Regularly thought of as a past time, curling requires a significant amount of strength, flexibility and core stability. Along with the physical demand comes mental acuity and motor control as you attempt to be accurate with the weight, distance and spin of the rock. While throwing the rock, almost every joint in the body is under load, all this while demanding significant range of motion. As a result the risk of injury while curling is high and I treat quite a few curling injuries every winter season.
One of the largest mistakes I see in the sport of curling is lack of warm up. Many people stand around on the ice, and the first part of their warm up is to throw a rock. This takes the body from 0 to 100 without any warning. In reality throwing the rock should be the last part of your warm up. Like many sports warm-up should precede skill development, or skills are to be worked into later parts of your warm up routine.
Today I have provided a curling specific warm up that addresses both the upper and lower body. Be sure to address any prior injuries or health concerns with a professional prior to performing these exercises. If there is an exercise that aggravates an injury do not attempt to “push” through pain. Be particular mindful of knee injuries while curling as this is one of the most commonly injured areas in the sport. Remember while curling requires mental focus and fine touch, if the body is uncomfortable or in pain your mental game will suffer, GOOD LUCK!
Mid-back Mobilization – This exercise will help increase range of motion in the mid back, and prevent pain between the shoulder blades from sweeping! Sit with a chair placed in front of you. Cross your arms above your head and rest them on the back of the chair. While keeping your low back in a neutral position, lean forward allowing your mid back to move towards the floor. Be mindful to relax any tension through your neck during this exercise. Perform 10-15 repetitions, take a break and perform twice more.

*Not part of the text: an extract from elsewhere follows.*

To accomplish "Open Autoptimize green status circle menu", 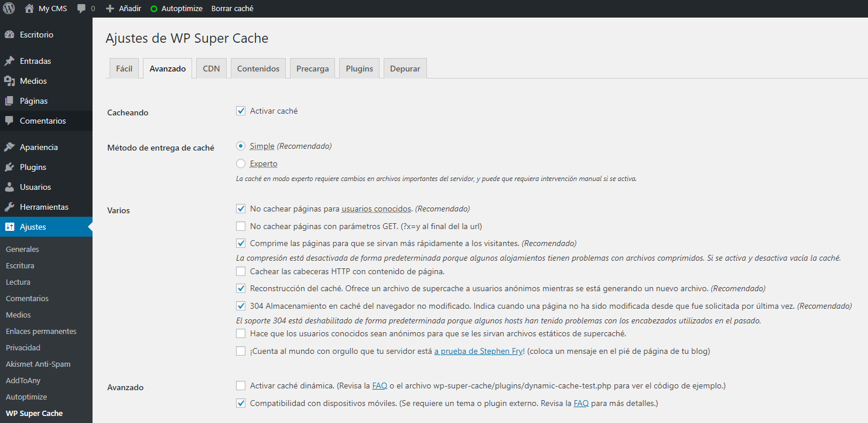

Ankle Rocker Exercise – This exercise is vital to increase mobility in the ankles. While preventing knee pain this exercise also improves strength and comfort of the ankle while throwing a rock. Start in a lunge position on the floor with your shoes off. Keep one leg forward while extending the other behind you. Place your hand and forearm on the inside of the instep of the front foot. Keep the weight on your front heel, rock the knee over the foot being sure it stays outside your forearm. Perform 3 sets of 15 repetitions on each side of the body.

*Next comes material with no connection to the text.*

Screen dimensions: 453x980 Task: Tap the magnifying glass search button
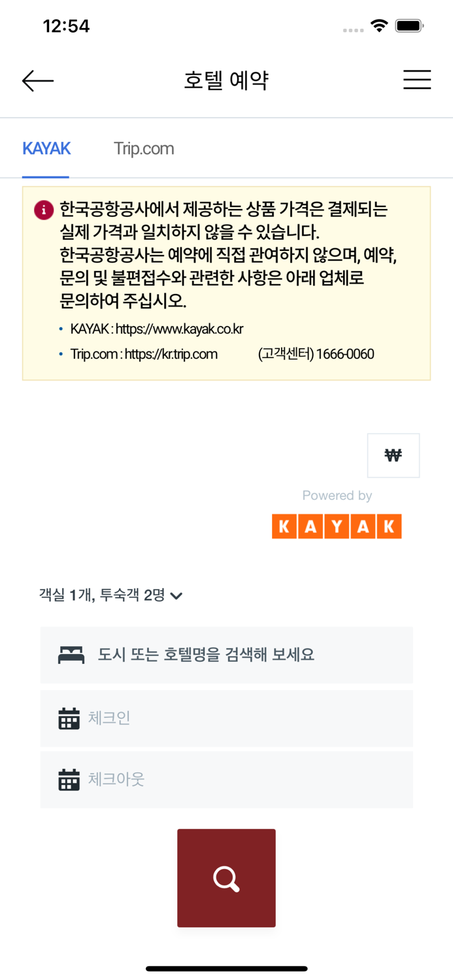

Hip Pull Up – This exercise will help increase mobility in the hips. This will not only improve rock throwing but also prevent knee injuries. While standing, elevate and externally rotate one leg by pulling up on the shin while pressing down on the upper leg. Be sure to apply the majority of force with the hand on the upper leg to avoid aggravating the knee. For additional support you can lean against a wall during the exercise. Return to the starting position and repeat, perform 3 sets of 6-10 repetitions of this exercise.
Cat to Camel – Your goal during this exercise is to warm up the low back. Curling can increase stress in the low back; neglecting this in warm up can result in post game soreness and even injury. Start on the floor with the hands underneath the shoulders and knees slightly wider than hip width apart. Keeping the hips and shoulder blades tight, slowly arch your low back towards the ceiling like a cat. Pause for a moment, then push your belly button back down towards the floor and move the hips backwards. Perform 6-10 repetitions, take a break, and perform twice more. If you have a preexisting back condition, be sure to be evaluated prior to introducing this exercise.
Sumo Squat – This exercise helps to improve overall flexibility and mobility of the hips, groin and ankles helping to keep you limber during later ends. Start in standing with the knees wider than the hips and the feet externally rotated 15-20 degrees. Keeping the low back in a neutral position squat down until the hips are at 90 degrees. For an additional stretch, place you hands or forearms on the inside of your legs and slightly press outward. Pause for a moment and while pushing through the heels return to the standing. Perform 6-10 repetitions, take a break and perform twice more.